Contacting federal elected officials is very important. If your U.S. Senator or Representative is on an education committee, it is even more important. A list of members and key staff of the House Workforce and Education Committee and the Senate Labor and Human Resources Committee is posted here.

A. Call or write both your Representative and Senator. The succinct message is that you oppose the testing provisions of the Bush school reform plan and ask that the congressperson oppose them. You could say that the current testing provisions in Title I are OK and should not be expanded. You can give reasons, both personal (as a parent, a teacher, etc.) and more general. You can call or write them in DC or in their home district. Emails are not nearly as effective as writing (first) or calling (second). Similarly, form post-cards or petitions do not have much impact.
If you call, ask to speak to the legislative aide who handles education. If you write, specifically ask for a response to the particular points/questions you raise. If you get a letter back that actually says something, it can help you in planning further contact, either thanking them (and sharing with others the reasons why the congressperson agrees with you) or continuing to press the issue.

B. Meet with your Representative or Senator. Try to arrange a meeting with the actual Congressperson, not a hometown staffer who may not deal with policy issues. If you want to have a meeting, send a small group (if possible) that represents different constituencies (parent, teacher, different demographic or geographic groups). Plan your presentation ahead and leave written materials.

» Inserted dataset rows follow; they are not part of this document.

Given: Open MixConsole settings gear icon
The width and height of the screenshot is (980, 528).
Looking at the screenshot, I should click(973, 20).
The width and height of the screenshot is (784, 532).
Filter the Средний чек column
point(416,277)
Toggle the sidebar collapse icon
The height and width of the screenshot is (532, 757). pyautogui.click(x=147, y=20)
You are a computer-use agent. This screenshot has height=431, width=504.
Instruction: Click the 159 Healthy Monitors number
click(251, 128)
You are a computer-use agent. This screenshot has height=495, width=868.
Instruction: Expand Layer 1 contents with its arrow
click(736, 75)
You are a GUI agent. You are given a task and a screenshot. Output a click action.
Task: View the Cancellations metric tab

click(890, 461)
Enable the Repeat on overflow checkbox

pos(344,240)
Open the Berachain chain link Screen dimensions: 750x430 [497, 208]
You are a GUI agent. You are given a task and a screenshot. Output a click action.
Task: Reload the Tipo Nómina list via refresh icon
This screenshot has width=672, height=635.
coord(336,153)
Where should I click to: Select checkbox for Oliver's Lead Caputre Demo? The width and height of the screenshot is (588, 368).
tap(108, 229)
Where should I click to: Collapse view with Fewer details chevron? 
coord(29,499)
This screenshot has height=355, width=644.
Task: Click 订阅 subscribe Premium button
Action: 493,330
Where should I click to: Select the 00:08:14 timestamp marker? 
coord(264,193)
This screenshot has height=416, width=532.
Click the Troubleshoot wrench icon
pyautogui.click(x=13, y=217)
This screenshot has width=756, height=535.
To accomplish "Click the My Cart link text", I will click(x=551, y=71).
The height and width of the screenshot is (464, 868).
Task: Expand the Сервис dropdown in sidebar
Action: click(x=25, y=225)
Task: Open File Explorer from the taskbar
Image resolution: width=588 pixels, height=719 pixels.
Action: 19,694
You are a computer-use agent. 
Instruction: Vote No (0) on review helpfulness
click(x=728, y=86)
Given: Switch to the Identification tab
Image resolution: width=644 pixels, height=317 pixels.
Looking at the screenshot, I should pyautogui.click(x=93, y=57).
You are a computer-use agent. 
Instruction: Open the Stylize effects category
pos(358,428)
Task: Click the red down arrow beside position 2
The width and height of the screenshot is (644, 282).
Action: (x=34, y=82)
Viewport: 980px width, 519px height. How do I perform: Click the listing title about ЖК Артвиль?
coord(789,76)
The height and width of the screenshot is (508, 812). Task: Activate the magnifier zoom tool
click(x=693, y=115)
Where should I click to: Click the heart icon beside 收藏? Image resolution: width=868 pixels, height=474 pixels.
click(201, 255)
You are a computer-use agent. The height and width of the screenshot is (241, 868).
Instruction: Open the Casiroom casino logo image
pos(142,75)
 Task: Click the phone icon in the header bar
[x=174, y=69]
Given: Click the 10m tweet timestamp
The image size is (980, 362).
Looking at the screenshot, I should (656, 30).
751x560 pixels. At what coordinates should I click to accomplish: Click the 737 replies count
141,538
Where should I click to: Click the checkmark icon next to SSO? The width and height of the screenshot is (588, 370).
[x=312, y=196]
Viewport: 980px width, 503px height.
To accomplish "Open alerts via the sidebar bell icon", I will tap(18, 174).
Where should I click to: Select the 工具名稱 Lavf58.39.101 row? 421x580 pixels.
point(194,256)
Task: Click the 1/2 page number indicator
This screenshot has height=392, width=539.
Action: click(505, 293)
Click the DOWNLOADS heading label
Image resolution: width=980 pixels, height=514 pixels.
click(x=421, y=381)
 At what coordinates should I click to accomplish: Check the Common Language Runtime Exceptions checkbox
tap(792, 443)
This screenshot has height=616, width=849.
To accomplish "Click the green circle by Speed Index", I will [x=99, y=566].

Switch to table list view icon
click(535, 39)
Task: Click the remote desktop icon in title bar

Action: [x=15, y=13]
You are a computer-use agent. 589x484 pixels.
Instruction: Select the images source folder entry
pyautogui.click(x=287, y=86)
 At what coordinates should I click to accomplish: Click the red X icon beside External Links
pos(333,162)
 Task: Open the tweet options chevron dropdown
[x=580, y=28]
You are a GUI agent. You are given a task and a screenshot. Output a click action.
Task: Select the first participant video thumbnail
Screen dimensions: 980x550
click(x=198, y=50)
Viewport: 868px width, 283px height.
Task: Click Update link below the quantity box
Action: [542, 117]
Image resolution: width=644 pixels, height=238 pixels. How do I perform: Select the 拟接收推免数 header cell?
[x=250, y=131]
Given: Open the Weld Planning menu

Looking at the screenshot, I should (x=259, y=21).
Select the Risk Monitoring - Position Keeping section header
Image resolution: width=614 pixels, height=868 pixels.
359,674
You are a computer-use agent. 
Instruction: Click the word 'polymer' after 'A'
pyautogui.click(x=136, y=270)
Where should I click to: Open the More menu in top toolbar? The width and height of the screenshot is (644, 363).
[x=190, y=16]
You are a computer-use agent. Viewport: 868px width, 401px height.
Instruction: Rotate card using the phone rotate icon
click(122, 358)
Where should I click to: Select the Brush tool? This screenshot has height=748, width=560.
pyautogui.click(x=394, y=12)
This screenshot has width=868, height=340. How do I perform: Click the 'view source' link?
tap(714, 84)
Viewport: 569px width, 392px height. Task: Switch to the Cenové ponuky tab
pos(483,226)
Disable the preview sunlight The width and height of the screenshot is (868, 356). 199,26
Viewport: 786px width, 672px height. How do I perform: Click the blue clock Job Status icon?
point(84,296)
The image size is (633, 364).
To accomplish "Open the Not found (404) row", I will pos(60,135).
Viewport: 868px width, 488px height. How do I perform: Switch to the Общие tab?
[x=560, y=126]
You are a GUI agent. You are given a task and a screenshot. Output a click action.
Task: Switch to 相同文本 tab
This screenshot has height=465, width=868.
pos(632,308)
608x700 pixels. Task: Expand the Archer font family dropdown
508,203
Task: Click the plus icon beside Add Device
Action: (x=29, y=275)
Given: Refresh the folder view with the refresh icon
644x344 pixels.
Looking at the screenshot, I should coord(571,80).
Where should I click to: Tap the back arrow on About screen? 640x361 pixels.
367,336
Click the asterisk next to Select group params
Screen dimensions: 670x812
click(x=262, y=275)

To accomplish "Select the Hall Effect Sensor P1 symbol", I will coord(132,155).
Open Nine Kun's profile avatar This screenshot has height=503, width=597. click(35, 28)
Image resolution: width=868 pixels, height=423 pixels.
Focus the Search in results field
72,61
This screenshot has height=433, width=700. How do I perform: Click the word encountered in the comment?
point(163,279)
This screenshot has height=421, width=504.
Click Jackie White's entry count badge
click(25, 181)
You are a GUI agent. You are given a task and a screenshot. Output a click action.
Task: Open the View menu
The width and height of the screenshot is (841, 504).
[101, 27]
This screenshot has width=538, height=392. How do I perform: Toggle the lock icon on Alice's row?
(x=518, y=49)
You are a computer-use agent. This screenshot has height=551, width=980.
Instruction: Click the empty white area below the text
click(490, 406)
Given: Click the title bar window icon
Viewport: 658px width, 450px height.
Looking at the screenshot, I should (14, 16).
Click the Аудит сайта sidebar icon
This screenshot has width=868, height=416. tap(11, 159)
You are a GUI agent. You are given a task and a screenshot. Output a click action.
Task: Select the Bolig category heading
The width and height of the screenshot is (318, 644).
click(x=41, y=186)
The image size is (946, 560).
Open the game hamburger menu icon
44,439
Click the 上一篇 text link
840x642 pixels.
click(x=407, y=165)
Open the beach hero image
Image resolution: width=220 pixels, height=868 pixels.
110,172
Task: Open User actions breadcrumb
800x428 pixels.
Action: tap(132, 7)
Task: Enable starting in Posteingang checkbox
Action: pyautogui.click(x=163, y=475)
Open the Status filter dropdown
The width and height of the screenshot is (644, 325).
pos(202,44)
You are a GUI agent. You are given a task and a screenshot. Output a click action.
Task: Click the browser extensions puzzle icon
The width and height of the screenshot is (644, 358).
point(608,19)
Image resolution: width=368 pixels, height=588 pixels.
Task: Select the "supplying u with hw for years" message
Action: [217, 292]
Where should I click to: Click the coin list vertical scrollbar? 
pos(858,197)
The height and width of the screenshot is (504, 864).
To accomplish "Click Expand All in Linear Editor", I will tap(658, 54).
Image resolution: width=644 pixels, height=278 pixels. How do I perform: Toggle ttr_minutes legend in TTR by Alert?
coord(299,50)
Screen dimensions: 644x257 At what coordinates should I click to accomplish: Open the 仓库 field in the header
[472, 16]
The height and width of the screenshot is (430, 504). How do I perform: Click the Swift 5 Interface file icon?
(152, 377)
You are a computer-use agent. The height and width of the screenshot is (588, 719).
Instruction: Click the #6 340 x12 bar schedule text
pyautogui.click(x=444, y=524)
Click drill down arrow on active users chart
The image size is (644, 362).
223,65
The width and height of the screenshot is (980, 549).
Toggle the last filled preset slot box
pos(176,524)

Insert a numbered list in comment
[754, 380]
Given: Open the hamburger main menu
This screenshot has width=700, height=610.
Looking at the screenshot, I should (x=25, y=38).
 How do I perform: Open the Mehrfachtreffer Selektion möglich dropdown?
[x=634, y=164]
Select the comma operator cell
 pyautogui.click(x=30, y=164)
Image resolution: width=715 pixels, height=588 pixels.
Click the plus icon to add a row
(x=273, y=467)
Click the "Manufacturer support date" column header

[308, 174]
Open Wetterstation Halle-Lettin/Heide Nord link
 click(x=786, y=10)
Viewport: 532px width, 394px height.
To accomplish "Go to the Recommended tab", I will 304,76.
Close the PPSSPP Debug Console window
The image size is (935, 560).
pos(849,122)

C. You might also write or call committee chairs and ranking members (the top Democratic members). If you are not from their state/district, this might be less valuable. However, these people are very important and should know of opposition.

2) Persuade groups you are a part of:
Developing a national coalition of groups will help us defeat the Bush testing plan. Education and civil rights organizations are most likely, but other civic groups might be persuaded to participate. Local or state chapters of a national group can help by sending resolutions to their national associations. The FairTest website lists names of organizations that take a stance on this issue.

A. Encourage local or state group(s) to have their members contact Representatives and Senators.

B. If a number of groups get involved, have them form a local coalition to work together to build pressure.

C. A possible draft resolution your group or coalition could endorse (and could use in framing a letter to the editor, etc.):
“We, the members/board of _______ hereby call upon the Members of Congress who represent city/state/region in the U.S. Senate and House of Representatives to oppose any legislation mandating that every state test ever student test every year from grades three to grade eight. We believe that this one-size-fits-all bureaucratic scheme will neither promote accountability not improve those schools which really need help. Instead it may damage both equity and educational quality by diverting resources to the narrow coaching that can improve test scores.”

3) Educate and mobilize locally and in your states.

A) Send letters and opinion columns to your local newspaper(s), both dailies and local weeklies. The letter you send to your congressperson can usually be a basis for a letter-to-the-editor.

B) Contact area education reporters, who might be doing “local react” stories about the Bush education plan. Also, meet with editorial boards of local newspapers, especially major ones.

C) Call local talk shows, get on local cable TV shows, etc.

D) Speak to local groups.

Finally, use all this as an opportunity to address state and local testing issues and to link the two -- for example, in many states the Bush plan would increase the amount of state testing, or it would force states to use them for accountability in ways they are not now doing. Overtesting, misuse of tests, all the harmful consequences, are similar regardless of who mandates the testing. Put another way, use the Bush plan not only as a threat, but as an opportunity to further the work on this issue.